### Work to complete
Report back every line of the entries that contains "agent", exactly as written.

Start of Supplied entries

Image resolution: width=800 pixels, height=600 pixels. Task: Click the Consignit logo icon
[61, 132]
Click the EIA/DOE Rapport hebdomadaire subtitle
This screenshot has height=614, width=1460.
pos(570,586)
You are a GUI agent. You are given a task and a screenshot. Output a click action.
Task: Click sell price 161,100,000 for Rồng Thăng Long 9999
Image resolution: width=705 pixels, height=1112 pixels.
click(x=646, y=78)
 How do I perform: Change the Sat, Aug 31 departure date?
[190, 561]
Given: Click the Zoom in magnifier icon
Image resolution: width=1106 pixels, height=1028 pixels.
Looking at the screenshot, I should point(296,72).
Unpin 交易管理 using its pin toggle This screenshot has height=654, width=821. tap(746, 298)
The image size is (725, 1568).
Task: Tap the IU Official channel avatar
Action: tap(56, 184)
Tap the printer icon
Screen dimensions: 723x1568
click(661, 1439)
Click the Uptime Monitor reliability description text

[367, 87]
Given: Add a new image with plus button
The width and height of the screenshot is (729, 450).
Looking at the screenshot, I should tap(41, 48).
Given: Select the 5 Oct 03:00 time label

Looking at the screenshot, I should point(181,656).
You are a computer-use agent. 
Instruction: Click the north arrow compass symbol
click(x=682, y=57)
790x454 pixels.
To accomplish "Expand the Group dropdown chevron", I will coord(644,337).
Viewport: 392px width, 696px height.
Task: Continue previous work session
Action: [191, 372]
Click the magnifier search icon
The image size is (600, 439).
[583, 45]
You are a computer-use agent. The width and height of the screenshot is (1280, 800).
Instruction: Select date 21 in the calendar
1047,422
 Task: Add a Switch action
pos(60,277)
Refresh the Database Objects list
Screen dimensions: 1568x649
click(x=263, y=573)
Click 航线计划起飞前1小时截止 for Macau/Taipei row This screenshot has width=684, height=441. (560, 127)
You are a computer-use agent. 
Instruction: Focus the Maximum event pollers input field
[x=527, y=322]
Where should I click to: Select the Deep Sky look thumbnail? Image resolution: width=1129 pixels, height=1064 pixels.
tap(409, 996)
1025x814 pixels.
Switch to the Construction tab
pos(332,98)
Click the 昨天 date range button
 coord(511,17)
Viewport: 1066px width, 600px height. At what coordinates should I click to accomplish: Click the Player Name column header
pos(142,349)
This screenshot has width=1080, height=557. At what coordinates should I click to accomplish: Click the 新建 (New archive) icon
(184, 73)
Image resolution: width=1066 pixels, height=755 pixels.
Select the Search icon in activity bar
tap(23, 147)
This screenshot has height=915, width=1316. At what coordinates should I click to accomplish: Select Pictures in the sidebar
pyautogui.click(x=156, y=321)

End of Supplied entries

### Completed exercise
You are a GUI agent. You are given a task and a screenshot. Output a click action.
You are a computer-use agent. 
You are a computer-use agent. The width and height of the screenshot is (1280, 800).
You are a computer-use agent. 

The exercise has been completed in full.